**EXERCISE BRIEF:** Please give all of the data again, character for character, and drop the pictures.
----
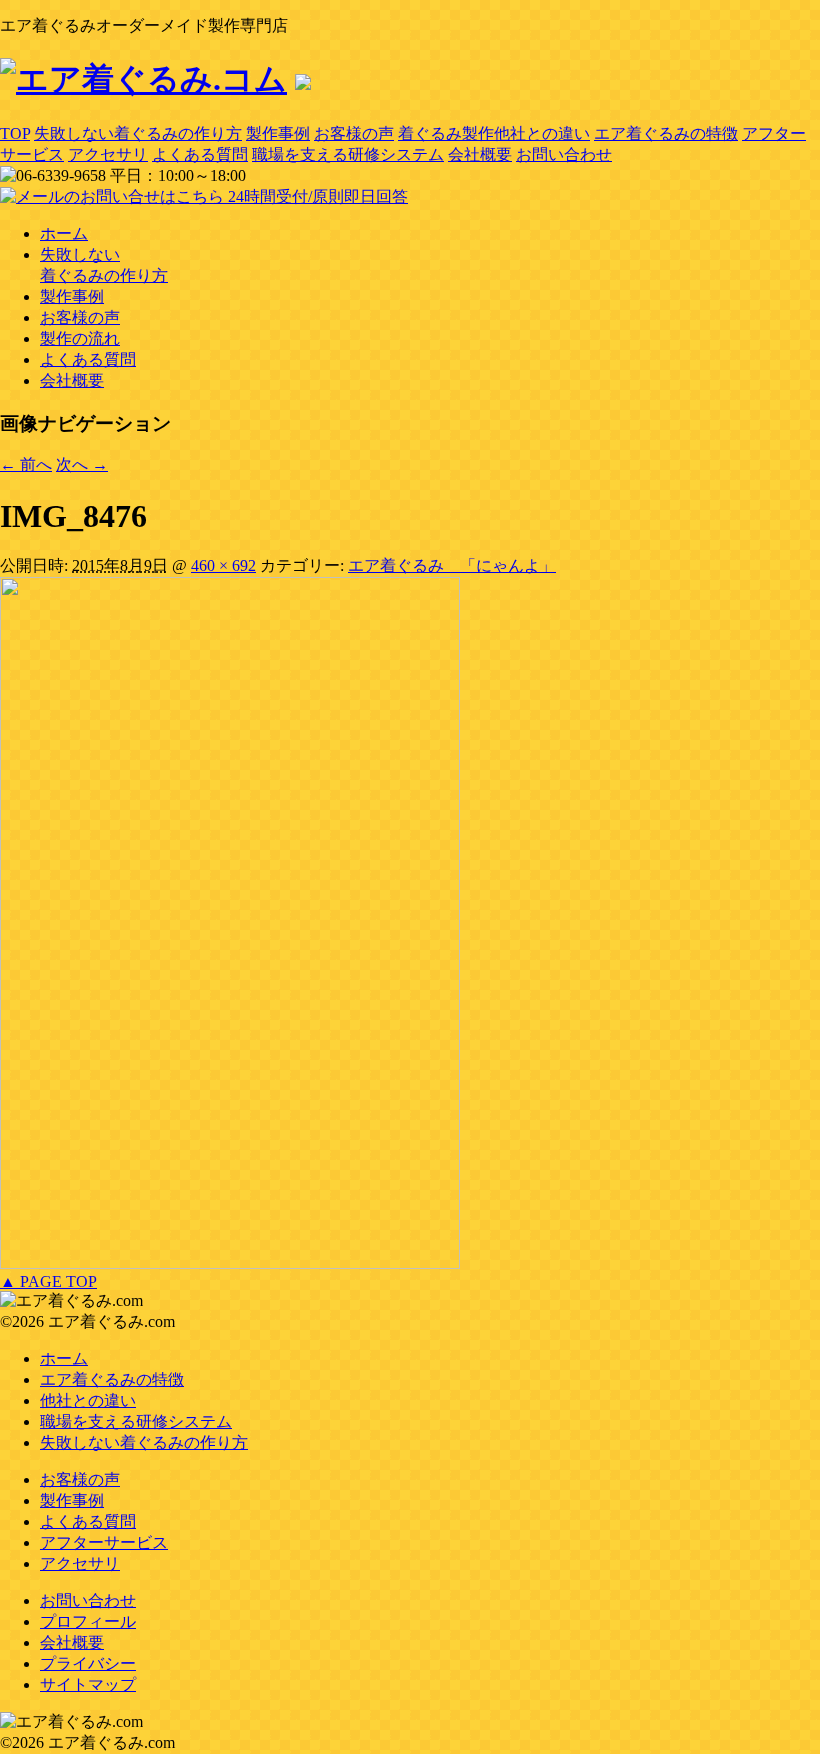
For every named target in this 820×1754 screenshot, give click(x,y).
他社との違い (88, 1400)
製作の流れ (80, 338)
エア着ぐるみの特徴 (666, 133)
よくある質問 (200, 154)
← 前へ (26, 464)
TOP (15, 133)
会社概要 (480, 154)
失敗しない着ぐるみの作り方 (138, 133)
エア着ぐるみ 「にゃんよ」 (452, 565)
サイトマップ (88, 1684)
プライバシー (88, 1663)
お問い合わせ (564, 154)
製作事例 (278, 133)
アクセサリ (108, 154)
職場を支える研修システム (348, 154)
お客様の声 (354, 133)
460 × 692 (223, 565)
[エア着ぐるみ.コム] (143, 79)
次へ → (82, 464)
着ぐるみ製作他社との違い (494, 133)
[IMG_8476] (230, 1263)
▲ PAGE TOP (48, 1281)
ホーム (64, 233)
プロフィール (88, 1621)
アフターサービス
----
**WRITTEN SOLUTION:**
For every named target in this 820×1754 screenshot, give click(x,y).
他社との違い (88, 1400)
製作の流れ (80, 338)
エア着ぐるみの特徴 (666, 133)
よくある質問 (200, 154)
← 前へ (26, 464)
TOP (15, 133)
会社概要 (480, 154)
失敗しない着ぐるみの作り方 (138, 133)
エア着ぐるみ 「にゃんよ」 (452, 565)
サイトマップ (88, 1684)
プライバシー (88, 1663)
お問い合わせ (564, 154)
製作事例 (278, 133)
アクセサリ (108, 154)
職場を支える研修システム (348, 154)
お客様の声 (354, 133)
460 × 692 (223, 565)
[エア着ぐるみ.コム] (143, 79)
次へ → (82, 464)
着ぐるみ製作他社との違い (494, 133)
[IMG_8476] (230, 1263)
▲ PAGE TOP (48, 1281)
ホーム (64, 233)
プロフィール (88, 1621)
アフターサービス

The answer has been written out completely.